Provision of funding for the start-up of multiple projects and the use of Internet and digital communication makes it possible to facilitate the research of telemonitoring in heart failure. To execute the projects, funding was provided by the province (A), National Institute for Health and Disability Insurance (Social Security; B, D, E and F), industrial partners (C) and public funding (C and G). Project A also used its own resources for the development of the pilot project. Two projects were entirely embedded in primary care (A and B). Patients in the pilot phase were sensitised and informed about the possibilities of telemonitoring for the monitoring of their chronic disease.
Projects A and B focused on self-management. However, in practice, it was difficult to implement this in routine care. A short project time made it also difficult to measure the increase in the patient's understanding of his/her disease and the presence of increased self-management.

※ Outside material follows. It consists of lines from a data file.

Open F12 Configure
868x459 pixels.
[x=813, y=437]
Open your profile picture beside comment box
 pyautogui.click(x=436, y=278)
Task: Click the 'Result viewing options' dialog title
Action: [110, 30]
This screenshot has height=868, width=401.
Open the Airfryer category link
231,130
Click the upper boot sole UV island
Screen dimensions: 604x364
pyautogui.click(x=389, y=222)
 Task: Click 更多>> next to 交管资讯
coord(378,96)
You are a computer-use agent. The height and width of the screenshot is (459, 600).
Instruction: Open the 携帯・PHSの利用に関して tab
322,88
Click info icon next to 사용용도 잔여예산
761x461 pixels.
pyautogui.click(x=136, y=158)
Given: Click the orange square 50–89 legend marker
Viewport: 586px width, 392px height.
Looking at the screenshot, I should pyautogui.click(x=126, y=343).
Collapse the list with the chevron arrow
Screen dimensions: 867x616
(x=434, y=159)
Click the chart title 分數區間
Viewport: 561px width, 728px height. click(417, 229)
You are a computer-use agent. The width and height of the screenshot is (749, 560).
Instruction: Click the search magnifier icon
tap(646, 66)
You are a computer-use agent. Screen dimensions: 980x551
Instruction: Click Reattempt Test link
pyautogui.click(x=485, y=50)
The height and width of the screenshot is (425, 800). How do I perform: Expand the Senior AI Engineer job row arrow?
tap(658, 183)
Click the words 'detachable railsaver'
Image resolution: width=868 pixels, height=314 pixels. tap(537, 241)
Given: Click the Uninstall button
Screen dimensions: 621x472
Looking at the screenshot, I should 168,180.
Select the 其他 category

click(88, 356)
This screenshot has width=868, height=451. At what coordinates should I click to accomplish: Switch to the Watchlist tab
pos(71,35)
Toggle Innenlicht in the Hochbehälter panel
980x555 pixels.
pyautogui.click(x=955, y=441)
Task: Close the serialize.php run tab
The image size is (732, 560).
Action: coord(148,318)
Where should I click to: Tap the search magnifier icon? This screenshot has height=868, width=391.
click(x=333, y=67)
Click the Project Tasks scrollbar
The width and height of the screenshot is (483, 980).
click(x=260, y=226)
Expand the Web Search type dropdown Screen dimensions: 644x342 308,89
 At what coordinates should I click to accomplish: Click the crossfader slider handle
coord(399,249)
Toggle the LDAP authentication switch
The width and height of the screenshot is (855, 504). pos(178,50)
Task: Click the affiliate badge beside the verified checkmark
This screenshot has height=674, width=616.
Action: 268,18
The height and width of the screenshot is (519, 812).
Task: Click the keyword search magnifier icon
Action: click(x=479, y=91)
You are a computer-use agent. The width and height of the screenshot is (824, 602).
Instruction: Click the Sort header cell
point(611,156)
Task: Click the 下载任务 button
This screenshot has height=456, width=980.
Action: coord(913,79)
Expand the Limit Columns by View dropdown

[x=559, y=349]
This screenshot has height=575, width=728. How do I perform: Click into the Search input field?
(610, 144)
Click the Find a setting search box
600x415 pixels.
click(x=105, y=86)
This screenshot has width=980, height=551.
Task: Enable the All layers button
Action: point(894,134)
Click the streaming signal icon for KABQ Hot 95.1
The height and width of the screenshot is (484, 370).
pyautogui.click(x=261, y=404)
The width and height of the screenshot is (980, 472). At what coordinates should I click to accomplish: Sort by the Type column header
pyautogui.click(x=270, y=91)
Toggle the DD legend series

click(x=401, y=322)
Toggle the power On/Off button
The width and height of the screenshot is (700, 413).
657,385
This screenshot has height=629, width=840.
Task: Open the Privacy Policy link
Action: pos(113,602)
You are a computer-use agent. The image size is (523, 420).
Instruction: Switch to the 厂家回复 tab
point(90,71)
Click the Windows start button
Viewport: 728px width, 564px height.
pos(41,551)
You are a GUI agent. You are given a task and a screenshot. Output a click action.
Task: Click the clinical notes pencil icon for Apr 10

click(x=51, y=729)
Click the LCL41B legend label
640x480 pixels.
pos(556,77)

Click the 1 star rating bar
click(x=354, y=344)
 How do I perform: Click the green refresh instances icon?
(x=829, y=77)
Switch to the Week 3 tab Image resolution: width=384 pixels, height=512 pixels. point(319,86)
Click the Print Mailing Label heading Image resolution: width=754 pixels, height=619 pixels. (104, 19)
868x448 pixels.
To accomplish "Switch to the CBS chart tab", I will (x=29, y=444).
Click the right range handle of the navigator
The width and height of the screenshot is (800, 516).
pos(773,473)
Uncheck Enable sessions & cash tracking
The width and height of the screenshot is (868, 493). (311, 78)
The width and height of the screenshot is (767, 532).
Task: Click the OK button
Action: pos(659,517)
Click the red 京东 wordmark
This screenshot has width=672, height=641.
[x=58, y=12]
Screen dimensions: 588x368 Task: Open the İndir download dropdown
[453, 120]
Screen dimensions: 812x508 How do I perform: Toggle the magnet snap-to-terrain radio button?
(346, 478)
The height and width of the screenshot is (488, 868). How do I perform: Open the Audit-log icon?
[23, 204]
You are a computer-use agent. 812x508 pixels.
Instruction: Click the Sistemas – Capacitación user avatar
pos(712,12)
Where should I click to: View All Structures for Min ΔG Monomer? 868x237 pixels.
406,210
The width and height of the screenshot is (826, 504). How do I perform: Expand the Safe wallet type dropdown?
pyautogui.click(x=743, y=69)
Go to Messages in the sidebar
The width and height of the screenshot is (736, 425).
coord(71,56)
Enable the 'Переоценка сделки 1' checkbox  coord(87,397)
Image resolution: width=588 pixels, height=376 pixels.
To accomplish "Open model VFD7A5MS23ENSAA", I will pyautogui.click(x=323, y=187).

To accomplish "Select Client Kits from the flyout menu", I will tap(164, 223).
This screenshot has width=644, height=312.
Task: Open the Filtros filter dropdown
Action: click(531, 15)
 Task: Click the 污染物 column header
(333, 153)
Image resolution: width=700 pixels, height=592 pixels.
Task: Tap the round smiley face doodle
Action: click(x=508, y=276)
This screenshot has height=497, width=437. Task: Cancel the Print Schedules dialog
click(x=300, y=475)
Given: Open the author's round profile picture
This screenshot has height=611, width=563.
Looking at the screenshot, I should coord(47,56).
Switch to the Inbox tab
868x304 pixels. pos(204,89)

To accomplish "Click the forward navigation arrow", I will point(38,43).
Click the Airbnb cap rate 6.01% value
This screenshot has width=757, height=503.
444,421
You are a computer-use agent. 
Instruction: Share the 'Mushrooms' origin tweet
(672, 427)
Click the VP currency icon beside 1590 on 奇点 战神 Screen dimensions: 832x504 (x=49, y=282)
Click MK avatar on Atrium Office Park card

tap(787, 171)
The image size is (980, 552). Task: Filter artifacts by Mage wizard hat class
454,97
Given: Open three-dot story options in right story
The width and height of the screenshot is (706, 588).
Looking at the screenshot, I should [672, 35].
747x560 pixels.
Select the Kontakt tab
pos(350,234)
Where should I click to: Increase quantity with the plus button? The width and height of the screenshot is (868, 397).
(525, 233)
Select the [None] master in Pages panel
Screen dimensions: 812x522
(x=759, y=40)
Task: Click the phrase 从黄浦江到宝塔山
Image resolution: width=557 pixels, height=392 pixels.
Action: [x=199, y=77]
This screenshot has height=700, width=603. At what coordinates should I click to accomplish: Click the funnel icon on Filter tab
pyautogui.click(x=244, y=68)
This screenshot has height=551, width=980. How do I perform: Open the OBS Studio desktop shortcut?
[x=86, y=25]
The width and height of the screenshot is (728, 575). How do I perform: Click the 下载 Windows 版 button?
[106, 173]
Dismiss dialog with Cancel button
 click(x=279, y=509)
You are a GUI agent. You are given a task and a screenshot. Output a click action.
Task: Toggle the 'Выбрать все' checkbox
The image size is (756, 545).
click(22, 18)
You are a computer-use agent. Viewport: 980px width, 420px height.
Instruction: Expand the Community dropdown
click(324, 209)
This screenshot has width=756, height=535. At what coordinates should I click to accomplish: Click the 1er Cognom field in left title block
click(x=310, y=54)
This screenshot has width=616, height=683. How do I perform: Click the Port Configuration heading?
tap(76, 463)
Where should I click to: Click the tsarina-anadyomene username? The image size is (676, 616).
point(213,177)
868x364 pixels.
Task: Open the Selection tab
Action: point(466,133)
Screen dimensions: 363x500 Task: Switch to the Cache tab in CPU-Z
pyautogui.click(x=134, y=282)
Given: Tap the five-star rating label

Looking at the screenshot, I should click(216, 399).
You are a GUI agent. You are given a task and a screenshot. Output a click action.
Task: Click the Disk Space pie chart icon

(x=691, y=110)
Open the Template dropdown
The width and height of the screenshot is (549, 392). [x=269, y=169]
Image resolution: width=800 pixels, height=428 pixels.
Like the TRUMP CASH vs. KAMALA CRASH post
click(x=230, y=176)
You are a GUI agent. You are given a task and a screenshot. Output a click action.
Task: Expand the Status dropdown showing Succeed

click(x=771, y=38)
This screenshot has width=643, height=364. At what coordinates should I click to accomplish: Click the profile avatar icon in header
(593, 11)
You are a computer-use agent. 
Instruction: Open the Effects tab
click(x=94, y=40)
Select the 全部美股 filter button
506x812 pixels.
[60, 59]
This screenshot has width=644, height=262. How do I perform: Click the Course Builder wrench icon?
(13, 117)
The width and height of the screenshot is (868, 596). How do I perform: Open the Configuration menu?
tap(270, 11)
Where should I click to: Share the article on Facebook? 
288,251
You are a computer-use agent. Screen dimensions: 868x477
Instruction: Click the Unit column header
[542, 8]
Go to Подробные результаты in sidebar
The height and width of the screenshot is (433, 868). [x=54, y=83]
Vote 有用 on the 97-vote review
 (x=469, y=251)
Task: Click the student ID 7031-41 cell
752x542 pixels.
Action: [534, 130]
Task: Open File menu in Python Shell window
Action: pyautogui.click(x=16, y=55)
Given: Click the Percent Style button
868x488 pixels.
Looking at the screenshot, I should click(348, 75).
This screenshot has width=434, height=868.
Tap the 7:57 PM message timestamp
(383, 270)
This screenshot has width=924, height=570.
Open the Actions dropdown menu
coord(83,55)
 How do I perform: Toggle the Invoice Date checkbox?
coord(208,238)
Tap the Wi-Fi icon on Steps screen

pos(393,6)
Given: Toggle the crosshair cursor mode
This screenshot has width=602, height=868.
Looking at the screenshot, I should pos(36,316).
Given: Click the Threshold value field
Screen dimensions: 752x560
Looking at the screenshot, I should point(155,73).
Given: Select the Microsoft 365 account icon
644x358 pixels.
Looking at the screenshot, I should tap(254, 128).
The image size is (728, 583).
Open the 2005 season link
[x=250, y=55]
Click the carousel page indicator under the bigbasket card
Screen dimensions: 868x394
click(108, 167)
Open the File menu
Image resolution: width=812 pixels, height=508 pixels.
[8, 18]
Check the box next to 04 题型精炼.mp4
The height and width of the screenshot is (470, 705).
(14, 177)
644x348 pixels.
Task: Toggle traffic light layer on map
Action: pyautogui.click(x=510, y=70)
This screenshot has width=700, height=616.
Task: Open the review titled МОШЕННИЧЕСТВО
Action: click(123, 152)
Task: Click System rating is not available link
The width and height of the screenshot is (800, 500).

The focus in the projects was primarily on monitoring and recording parameters. Telephone support and the ability to contact a monitored chronic heart failure patient were used to support self-management directly or indirectly.
Project A visualised self-management by use of questionnaires. This approach was used to find out how the self-understanding had changed in patients through regular confrontation with the measured values. Project B focused on patient satisfaction. Projects from the second line (C, E and F) made a standard protocol available for the patient.
By starting up telemonitoring projects, organisations show a willingness to deal with the care for the chronic patient. Unfortunately, transmural care was not fully optimised. The contacts with the managers revealed that coordination primarily took place within the responsible institution. The cooperation between the different lines of care was complex. The involvement of the General Practitioners in these projects remained low. Bottlenecks with respect to digital communication, cooperation and coordination were found. The follow-up of patients occurred within the own institution. Transmural data sharing was difficult and did not happen between the care boundaries.
At the start-up of the projects, goals per project were determined by defining patient inclusion criteria. A precise medical screening of the target population was performed in each of the projects.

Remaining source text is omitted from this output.